No matter how far you go back, there have been brand properties - animals (remember the Post Office ants?), characters (the Man from Del Monte) and phrases ('It's good to talk'). Some are history and, in contrast to the Dulux dog, unlikely to be brought back from the marketing grave.
Valuable properties are tricky. One minute they have given you cut-through, next they have established themselves in the hearts of the great British public. Before you know it, your property becomes a marketing millstone, obscuring your messaging and thwarting innovation.
Management of a brand property is another of marketing's dark arts, part of which has to be recognising that you have a valuable property in the first place.

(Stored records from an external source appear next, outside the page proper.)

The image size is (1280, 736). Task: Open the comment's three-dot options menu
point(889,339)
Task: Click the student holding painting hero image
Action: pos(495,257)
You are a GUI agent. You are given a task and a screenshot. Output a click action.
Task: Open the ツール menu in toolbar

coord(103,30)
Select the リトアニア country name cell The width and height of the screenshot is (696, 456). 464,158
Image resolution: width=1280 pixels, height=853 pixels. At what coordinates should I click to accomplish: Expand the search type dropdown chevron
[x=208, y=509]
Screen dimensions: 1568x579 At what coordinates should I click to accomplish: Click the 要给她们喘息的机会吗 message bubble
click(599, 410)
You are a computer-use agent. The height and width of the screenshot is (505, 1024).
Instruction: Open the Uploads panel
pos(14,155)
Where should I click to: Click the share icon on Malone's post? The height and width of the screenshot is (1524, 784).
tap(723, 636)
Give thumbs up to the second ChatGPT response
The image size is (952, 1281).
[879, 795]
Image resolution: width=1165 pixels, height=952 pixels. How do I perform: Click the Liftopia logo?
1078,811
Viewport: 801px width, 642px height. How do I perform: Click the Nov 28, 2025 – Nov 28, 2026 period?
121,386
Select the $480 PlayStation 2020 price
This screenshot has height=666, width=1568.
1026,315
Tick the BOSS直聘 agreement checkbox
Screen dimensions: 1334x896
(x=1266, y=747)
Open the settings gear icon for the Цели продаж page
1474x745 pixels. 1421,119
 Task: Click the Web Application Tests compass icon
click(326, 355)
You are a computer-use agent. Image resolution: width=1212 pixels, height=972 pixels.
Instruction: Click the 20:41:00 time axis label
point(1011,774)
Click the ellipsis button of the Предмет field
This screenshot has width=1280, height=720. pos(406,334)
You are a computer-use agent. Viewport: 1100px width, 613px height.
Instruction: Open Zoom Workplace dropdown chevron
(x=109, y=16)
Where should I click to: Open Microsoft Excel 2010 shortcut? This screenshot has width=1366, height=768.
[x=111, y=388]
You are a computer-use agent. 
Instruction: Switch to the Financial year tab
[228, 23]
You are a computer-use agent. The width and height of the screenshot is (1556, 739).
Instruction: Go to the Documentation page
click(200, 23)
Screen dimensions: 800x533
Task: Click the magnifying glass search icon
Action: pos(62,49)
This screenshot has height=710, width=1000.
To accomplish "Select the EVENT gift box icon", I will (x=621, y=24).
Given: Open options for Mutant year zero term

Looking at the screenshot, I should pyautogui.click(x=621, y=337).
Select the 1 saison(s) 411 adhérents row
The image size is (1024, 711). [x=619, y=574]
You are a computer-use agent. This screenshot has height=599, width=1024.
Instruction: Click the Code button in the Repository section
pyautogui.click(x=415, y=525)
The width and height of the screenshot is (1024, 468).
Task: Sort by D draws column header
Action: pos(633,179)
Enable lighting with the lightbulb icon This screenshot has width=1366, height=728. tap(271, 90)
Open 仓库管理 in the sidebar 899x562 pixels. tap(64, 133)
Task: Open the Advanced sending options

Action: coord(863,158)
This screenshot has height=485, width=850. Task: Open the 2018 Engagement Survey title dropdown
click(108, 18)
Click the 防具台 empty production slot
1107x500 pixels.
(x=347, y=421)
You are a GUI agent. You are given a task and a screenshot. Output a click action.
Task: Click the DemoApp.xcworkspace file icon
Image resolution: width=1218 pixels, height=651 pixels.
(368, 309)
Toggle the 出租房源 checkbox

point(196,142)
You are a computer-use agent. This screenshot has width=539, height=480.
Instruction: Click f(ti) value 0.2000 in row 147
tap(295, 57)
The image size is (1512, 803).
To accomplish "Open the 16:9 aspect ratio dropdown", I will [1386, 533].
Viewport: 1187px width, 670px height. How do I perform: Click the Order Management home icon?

When it broke, MasterCard's 'Priceless' campaign seemed a winner. Clever and differentiated, it was imbued with a warmth and humility that won over consumers; the 'Priceless' construct quickly became part of the language. It was, for example, a gift to football fans bantering online and on mobiles. Then, having created the magic of a brand property, MasterCard seemed to fall asleep at the wheel.
Shaun Springer, the brand's new head of brand, sponsorship and digital marketing, is looking to create a campaign with greater depth and breadth.
In this ambition, he will be greatly aided by his 'Priceless' property, particularly in social media, where the consumer, rather than the celeb who fronts the ads, is seen as the 'brand ambassador'.
Of course, every ambassador needs the gift of the gab. So MasterCard's linguistic prowess will no doubt come in very handy.